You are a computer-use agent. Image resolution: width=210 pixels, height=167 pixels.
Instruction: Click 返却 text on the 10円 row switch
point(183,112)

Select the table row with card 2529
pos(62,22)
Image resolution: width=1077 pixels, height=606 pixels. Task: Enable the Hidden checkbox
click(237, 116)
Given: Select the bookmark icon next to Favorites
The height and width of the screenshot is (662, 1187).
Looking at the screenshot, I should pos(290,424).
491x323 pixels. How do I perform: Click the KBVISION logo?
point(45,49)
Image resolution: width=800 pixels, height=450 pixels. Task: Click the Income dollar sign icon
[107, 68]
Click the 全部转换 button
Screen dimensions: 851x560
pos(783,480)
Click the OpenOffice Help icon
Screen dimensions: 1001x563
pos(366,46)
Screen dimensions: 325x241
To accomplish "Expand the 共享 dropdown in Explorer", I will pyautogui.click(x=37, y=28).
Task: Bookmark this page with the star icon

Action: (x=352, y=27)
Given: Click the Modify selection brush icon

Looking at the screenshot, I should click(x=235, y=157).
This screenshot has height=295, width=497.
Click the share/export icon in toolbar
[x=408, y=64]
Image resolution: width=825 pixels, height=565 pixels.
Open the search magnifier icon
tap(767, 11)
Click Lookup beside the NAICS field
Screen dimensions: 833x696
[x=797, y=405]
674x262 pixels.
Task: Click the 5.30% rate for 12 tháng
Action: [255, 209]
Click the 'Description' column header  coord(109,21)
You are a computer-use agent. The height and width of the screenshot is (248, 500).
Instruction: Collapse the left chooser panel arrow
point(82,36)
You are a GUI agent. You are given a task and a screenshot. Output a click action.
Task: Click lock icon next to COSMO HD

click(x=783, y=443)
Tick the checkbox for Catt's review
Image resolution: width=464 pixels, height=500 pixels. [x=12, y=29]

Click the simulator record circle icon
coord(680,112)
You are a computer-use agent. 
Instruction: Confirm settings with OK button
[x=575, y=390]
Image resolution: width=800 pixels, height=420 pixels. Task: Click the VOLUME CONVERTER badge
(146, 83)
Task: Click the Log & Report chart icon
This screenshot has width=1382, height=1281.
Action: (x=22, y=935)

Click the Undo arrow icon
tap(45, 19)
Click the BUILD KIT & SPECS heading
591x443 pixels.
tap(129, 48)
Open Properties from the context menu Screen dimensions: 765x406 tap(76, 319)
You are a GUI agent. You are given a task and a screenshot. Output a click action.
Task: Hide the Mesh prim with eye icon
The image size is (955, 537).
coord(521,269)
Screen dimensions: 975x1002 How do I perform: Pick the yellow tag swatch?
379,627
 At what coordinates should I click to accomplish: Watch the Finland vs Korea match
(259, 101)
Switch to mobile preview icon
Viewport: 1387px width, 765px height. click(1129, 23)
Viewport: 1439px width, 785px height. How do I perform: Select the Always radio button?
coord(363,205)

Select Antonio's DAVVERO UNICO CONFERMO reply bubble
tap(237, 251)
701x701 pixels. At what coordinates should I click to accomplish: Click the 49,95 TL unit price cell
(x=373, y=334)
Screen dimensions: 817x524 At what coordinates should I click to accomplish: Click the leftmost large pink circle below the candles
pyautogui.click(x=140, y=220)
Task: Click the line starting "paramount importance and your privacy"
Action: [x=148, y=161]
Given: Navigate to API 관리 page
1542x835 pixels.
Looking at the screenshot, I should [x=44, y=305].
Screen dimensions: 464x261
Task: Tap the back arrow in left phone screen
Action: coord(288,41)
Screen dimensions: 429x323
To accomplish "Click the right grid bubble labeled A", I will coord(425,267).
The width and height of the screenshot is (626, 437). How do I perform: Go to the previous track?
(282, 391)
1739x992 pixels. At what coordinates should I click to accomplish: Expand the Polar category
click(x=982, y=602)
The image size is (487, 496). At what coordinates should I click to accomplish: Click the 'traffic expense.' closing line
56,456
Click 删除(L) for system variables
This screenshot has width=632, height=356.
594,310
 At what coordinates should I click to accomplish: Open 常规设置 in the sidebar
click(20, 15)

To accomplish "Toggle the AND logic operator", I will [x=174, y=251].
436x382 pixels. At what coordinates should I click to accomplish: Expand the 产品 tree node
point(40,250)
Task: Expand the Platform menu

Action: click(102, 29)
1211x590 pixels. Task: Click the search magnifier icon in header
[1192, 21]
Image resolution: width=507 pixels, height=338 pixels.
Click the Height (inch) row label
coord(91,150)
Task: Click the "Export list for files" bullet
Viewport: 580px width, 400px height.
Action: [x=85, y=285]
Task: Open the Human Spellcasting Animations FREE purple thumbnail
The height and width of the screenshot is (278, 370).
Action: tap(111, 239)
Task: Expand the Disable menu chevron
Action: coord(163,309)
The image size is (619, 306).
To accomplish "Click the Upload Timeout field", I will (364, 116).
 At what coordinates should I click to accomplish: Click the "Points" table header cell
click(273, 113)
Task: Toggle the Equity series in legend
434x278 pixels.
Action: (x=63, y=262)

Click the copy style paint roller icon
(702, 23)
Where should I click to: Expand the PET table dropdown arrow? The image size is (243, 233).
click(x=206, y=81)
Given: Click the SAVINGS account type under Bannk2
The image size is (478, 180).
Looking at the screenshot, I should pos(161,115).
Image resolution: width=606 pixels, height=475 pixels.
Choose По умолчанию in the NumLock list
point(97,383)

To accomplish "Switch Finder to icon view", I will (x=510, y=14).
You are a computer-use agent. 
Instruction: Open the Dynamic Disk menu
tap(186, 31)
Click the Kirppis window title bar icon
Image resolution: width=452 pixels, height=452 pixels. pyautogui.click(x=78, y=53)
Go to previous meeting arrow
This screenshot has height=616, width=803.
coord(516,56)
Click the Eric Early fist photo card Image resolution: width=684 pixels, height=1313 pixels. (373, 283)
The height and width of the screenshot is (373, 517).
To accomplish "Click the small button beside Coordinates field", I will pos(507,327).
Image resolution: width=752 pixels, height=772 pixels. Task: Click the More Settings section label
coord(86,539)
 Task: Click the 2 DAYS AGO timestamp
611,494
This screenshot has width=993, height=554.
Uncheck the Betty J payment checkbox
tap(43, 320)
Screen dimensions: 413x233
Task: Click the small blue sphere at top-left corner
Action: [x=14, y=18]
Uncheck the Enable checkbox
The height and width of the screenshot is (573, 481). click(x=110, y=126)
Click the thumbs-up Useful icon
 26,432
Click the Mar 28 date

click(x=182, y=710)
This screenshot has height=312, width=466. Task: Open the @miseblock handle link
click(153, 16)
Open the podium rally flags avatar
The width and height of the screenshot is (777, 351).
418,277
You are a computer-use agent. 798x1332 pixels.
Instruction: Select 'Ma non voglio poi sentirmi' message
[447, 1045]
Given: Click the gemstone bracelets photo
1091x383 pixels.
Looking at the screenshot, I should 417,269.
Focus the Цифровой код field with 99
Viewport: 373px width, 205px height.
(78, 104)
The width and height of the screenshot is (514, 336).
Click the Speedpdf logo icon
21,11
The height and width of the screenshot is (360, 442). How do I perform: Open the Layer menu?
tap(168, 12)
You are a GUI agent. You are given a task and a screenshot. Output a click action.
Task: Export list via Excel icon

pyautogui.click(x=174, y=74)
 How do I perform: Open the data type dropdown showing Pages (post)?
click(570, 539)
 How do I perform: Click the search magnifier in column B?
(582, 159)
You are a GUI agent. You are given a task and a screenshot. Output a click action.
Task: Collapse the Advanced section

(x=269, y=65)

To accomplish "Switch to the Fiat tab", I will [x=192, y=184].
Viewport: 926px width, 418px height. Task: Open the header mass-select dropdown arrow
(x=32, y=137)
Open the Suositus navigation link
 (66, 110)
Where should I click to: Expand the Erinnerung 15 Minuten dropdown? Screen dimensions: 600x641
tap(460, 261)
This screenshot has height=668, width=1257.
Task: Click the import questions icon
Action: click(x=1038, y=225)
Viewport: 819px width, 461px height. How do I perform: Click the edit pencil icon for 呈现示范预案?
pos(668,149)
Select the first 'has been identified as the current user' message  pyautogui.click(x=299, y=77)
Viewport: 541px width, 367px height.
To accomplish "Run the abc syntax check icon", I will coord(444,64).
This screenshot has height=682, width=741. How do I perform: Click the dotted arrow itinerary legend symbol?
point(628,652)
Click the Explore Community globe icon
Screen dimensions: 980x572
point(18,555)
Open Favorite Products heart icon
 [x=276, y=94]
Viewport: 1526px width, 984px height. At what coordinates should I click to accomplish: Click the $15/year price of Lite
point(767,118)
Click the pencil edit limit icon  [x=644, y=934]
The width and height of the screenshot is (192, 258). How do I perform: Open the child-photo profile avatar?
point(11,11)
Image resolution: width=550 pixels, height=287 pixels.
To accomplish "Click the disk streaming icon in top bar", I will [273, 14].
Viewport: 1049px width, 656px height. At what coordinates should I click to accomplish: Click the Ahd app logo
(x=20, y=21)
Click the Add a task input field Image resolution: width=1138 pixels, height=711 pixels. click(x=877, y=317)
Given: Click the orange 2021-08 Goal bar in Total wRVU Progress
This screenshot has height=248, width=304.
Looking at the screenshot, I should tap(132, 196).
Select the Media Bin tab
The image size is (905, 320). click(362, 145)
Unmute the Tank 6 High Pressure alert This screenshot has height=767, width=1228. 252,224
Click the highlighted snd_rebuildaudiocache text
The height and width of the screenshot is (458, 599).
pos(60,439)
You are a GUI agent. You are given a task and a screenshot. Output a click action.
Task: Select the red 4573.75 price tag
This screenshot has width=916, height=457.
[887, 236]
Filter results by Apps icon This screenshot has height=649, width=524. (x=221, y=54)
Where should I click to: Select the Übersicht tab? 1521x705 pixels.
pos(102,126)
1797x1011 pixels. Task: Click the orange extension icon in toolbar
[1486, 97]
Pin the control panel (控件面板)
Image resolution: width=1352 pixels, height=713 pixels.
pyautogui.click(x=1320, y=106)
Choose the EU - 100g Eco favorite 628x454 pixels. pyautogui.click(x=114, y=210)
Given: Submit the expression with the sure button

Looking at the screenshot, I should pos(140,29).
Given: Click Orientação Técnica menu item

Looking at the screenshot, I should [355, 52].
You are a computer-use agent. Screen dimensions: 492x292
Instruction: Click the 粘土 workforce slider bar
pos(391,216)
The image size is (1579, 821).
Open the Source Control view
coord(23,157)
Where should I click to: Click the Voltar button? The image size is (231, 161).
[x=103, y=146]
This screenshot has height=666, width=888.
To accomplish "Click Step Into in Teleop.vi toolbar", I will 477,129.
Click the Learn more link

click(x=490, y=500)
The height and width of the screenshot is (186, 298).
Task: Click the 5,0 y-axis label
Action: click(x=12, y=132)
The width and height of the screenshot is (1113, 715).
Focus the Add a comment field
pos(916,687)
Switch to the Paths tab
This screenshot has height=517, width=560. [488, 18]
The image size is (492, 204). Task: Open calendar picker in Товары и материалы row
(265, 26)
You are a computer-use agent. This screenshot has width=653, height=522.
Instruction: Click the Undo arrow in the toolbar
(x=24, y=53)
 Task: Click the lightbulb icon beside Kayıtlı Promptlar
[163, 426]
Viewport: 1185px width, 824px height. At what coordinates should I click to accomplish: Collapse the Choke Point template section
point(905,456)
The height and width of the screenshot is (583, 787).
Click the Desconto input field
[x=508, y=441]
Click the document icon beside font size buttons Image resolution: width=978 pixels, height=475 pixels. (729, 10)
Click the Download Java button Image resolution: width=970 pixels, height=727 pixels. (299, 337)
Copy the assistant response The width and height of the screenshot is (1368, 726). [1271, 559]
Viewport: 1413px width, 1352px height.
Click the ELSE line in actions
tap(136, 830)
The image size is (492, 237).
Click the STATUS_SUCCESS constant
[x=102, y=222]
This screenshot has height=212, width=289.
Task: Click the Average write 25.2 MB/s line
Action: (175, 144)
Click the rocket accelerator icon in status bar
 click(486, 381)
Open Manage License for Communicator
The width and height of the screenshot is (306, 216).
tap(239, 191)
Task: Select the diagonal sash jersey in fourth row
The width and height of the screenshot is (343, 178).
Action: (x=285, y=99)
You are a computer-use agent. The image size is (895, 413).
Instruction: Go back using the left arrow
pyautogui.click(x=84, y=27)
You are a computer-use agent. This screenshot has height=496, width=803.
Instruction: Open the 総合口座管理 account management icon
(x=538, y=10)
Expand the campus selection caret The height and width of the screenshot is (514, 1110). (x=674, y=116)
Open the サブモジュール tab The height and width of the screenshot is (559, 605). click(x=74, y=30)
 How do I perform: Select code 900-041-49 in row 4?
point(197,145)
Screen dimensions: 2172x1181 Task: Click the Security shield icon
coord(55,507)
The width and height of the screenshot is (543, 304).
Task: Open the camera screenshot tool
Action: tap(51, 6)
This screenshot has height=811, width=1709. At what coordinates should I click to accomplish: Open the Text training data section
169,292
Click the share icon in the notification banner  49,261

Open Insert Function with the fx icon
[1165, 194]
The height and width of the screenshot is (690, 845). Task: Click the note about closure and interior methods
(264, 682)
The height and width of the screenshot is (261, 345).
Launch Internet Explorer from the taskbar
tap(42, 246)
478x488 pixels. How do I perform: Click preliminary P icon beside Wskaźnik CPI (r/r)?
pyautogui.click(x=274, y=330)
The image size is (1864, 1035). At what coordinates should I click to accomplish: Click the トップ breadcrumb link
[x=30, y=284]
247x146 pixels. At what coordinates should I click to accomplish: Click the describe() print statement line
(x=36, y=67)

┄┄┄┄┄┄┄┄┄┄

## PROBLEM DESCRIPTION
Collect every line of the records above that contains the string "avatar", matching case exactly.

## COMPLETED EXERCISE
Open the podium rally flags avatar
The width and height of the screenshot is (192, 258). How do I perform: Open the child-photo profile avatar?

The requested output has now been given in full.